Probably, I understated the problem. We were trying to download a jnlp file when user enters a URL. JNLP File is an XML Document. We have an attribute max-heap-size as part of a tag in JNLP File. When user hits a URL, we got to download the JNLP File. But before downloading to client, we got to modify the max-heap-size attribute if there was any user entered value for it(we have a separate gui where user can enter memory heap that client want to use).
So, whenever user hits the URL,
http://IP:PORT/Test we would download the JNLP file. We are doing post processing using a Filter to modify the response provided by JNLPDownloadServlet(provided by javawebstart) to make use of the user entered max-heap-size value.

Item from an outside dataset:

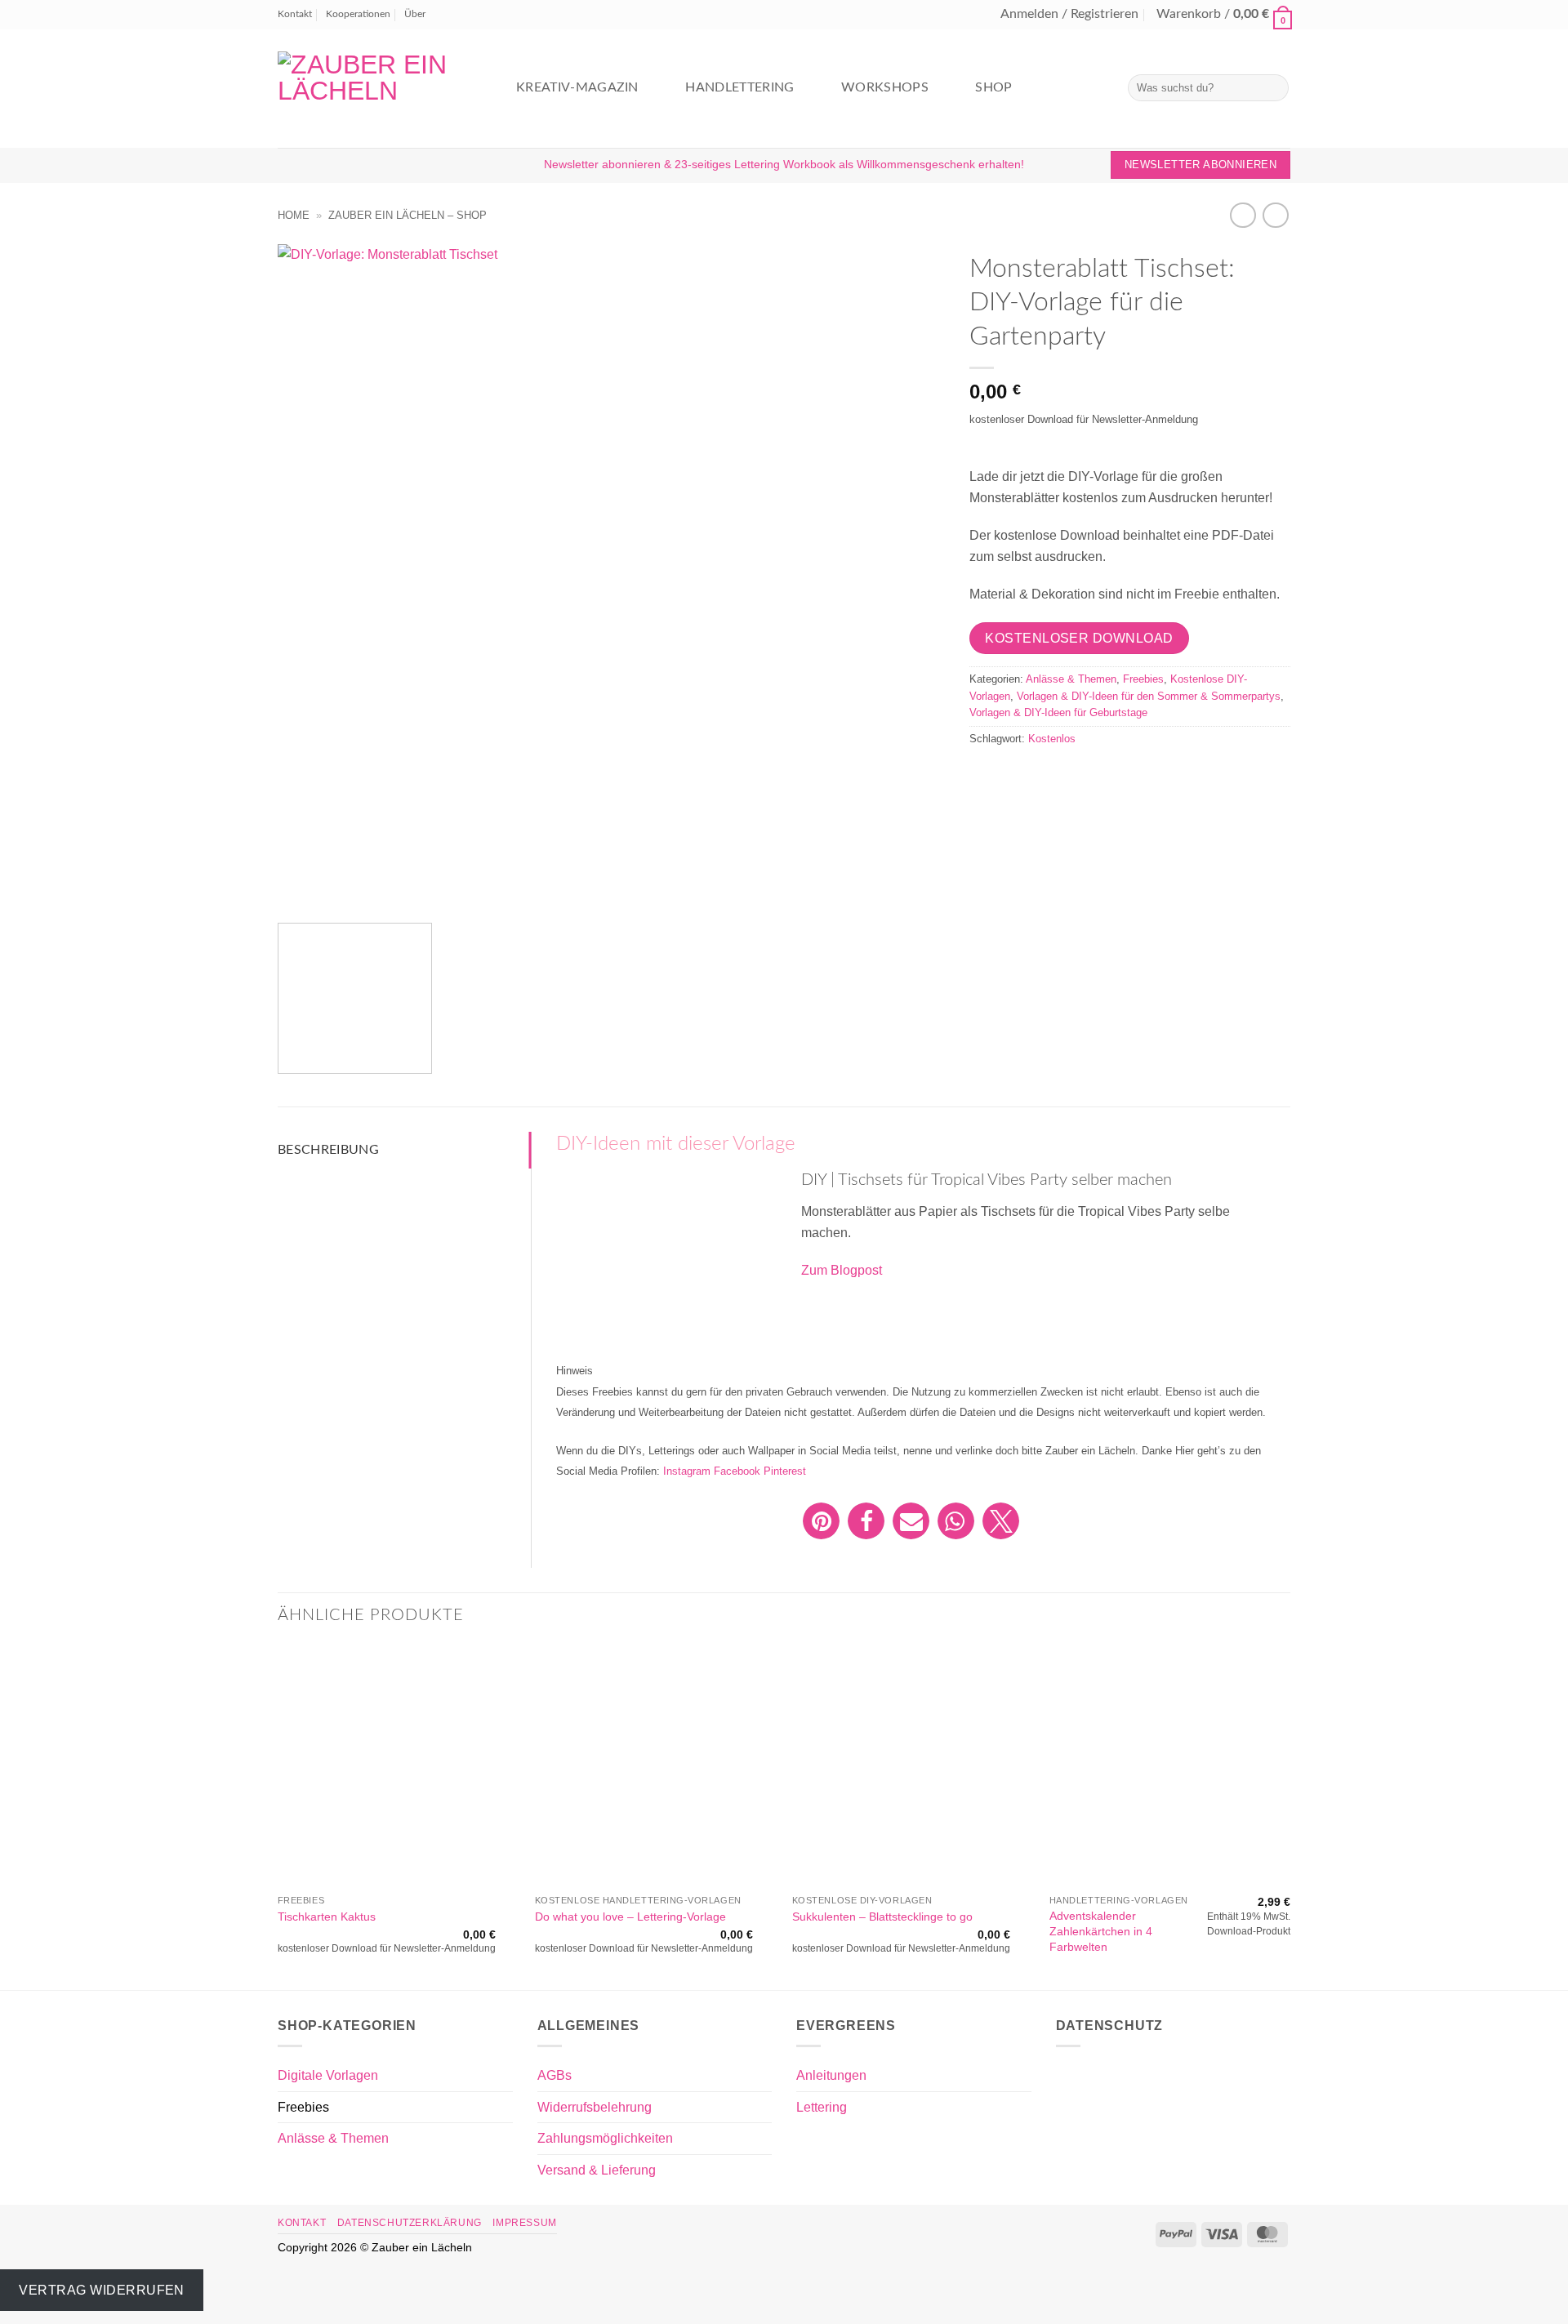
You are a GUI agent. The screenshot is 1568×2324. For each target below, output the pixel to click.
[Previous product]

For the first time, it works fine. But when i modified the max-heap-size thru the gui (same web-app with admin previlege) and tried to download this jnlp file, it was still using the same file. I found that it was not hitting the Filter every time.
As we are always requesting for a resource(Test.jnlp that is not at modified) I observed that HTTPServer caches the file and not at all forwarding the request to WebServer. Only if the request is forwarded to the webserver, it would try to download the jnlp file again.

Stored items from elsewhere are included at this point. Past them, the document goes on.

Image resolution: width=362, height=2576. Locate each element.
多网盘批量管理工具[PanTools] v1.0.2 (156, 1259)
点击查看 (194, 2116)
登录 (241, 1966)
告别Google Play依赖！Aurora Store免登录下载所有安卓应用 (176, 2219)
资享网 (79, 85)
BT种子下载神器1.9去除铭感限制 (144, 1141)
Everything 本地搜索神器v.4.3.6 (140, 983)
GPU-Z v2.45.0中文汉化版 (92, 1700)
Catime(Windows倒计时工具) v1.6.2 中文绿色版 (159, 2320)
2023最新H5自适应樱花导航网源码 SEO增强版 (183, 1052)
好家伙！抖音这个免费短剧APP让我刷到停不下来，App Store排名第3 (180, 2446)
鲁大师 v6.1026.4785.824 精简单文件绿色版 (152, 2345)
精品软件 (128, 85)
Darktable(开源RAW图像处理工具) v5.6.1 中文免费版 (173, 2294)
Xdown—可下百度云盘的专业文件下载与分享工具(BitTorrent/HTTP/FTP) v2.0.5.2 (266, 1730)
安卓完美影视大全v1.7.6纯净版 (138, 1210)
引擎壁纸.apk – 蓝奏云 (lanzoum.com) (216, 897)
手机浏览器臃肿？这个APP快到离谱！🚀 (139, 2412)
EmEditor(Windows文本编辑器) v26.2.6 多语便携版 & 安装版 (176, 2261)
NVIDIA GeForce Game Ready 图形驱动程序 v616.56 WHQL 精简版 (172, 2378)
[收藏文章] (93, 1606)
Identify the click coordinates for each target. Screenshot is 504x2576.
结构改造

As the resource is already cached and available with HTTP Server, request is served by HTTP Server. So, I introduced a servlet to solve this problem.
Thats where the proposed solution comes to picture.
So, From HTTP Server perspective, we would always be trying to execute a servlet and not a resource, so it is not caching the jnlp file. It always hits the servlet This solved caching problem.
Let me know if there is any drawback in this approach.